New Executable


The New Executable is a 16-bit.exe file format, a successor to the DOS MZ executable format. It was used in Windows 1.0–3.x, multitasking MS-DOS 4.0, OS/2 1.x, and the OS/2 subset of Windows NT up to version 5.0. A NE is also called a segmented executable.

History

The first product to be released using the New Executable format was Windows 1.0 in 1985, followed by the 1986 multitasking MS-DOS 4.0, which was a separate branch of MS-DOS development, released between mainstream MS-DOS versions 3.2 and 3.3, and sometimes referred to as "European MS-DOS 4.0".
OS/2 1.0 was not released until 1987, but the "target operating system" field in the file header reserves value 01 for OS/2, and 02 for Windows, suggesting that the format was designed with OS/2 already in mind, the Joint Development Agreement between IBM and Microsoft for OS/2 having been signed in August 1985, a few months before Windows 1.0 was released in November 1985.
The Portable Executable format replaced NE format in 32-bit and 64-bit versions of Windows, while Linear Executables replaced NE for 32-bit programs in OS/2.

Compatibility

While designed for 16-bit OSes, NE executables can be run on 32-bit Windows.
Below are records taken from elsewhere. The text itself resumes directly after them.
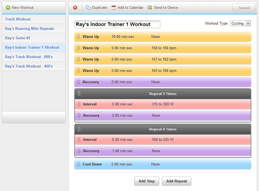Select Track Workout in the sidebar
This screenshot has height=191, width=259.
(x=18, y=19)
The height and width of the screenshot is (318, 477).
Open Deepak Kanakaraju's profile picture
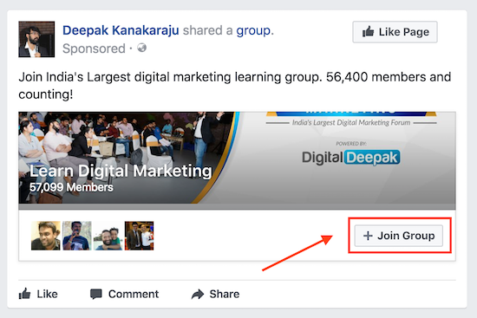tap(36, 39)
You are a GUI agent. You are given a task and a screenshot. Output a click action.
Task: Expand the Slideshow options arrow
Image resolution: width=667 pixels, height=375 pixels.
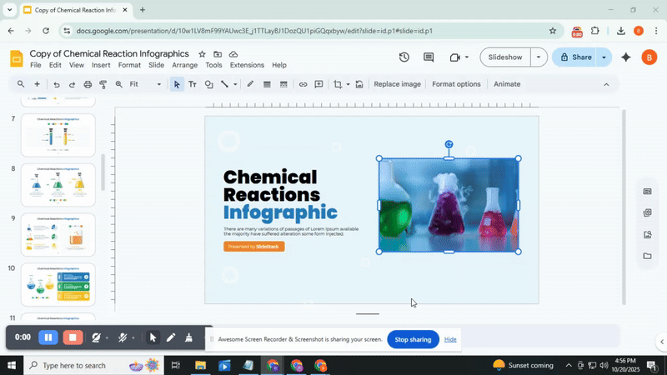click(539, 58)
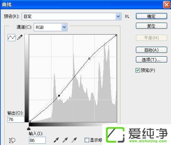
Task: Click the 输出 output value field
Action: point(16,119)
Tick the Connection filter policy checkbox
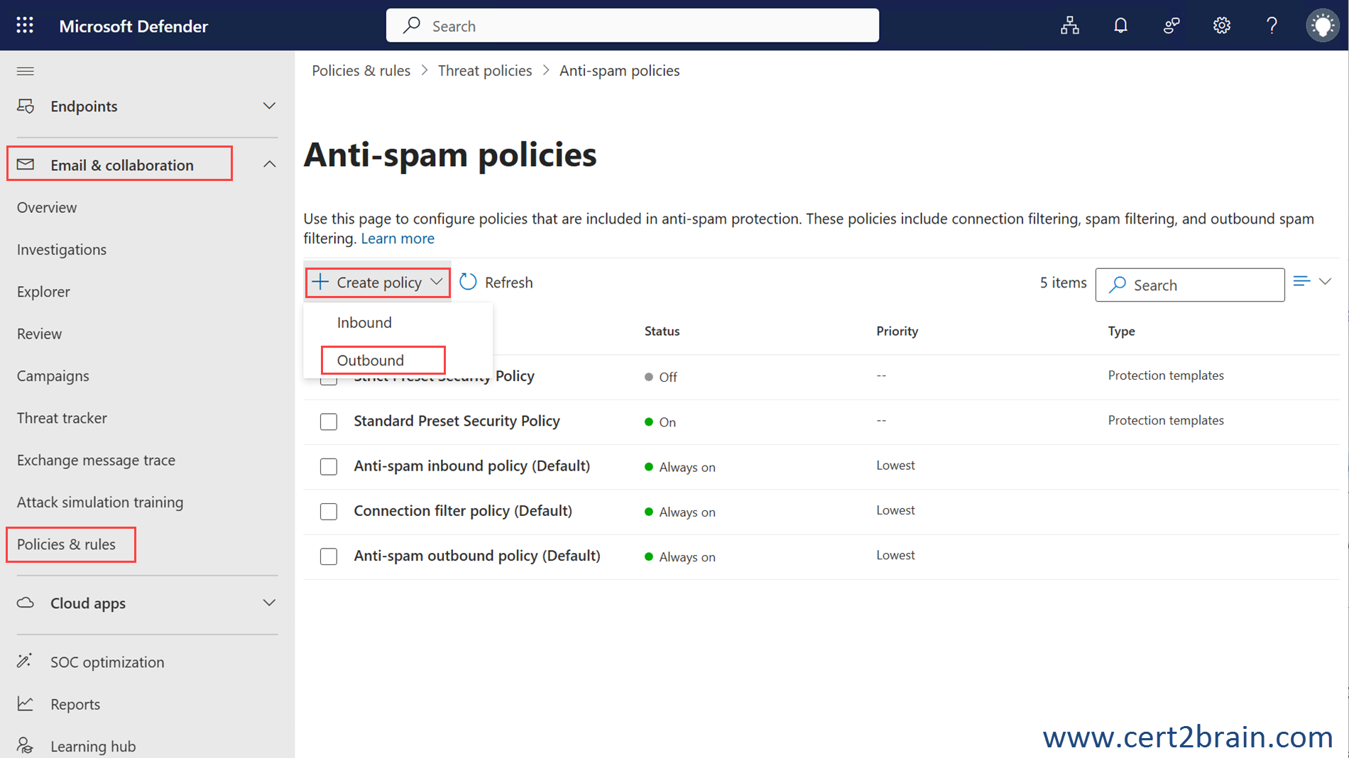Viewport: 1349px width, 758px height. [328, 512]
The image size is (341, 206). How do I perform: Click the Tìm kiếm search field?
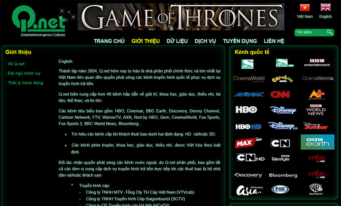[x=309, y=32]
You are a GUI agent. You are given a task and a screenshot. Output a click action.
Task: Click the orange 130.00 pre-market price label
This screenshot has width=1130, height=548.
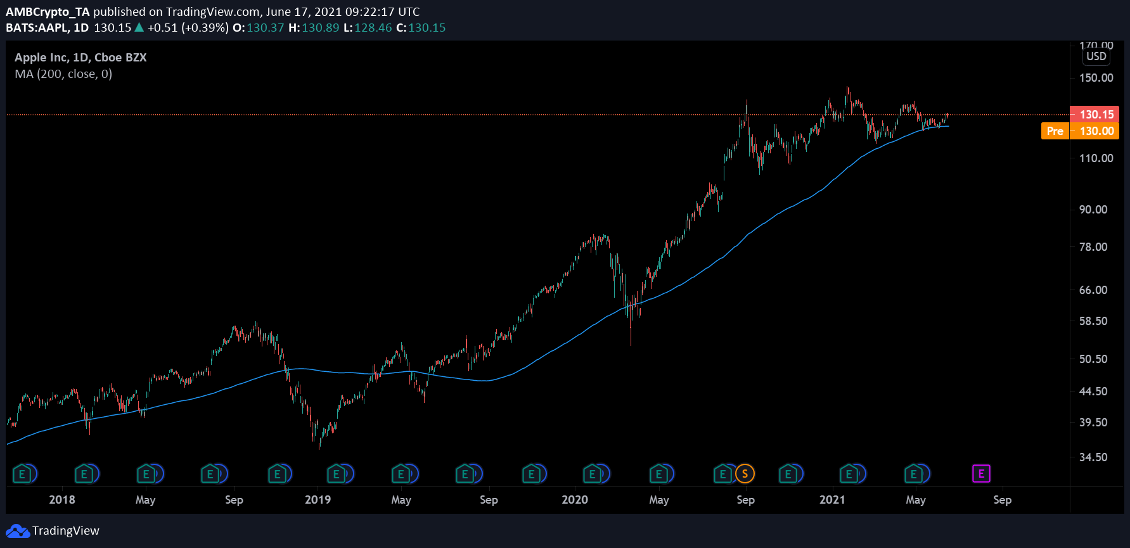1096,131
Beginning with Windows Vista, icon resources inside New Executables are not extracted and shown even by the 32-bit shell. 64-bit versions of Windows completely lack native support for running NE executables, because 64-bit Windows cannot run 16-bit programs on the processor without the help of an emulator.
Due to the rare and fairly complex nature of these files, only a few.EXE packers support it: WinLite, PackWin, PKLite 2.01, and SLR Optloader or NeLite for OS/2. The NE format is also still used as container for .fon Microsoft Windows bitmapped fonts.

DOS stub

New, linear, and portable executables retain the DOS MZ format file header for backward compatibility with DOS. When run under DOS, a so-called DOS stub is executed which usually prints a "This program cannot be run in DOS mode " message and exits. This constitutes a minimal form of a so called fat binary. Windows 1.0 executables, however, have their file header formatted in such a way that DOS refuses to run them with the "Program too big to fit in memory" error message; see Windows 1.0 Features.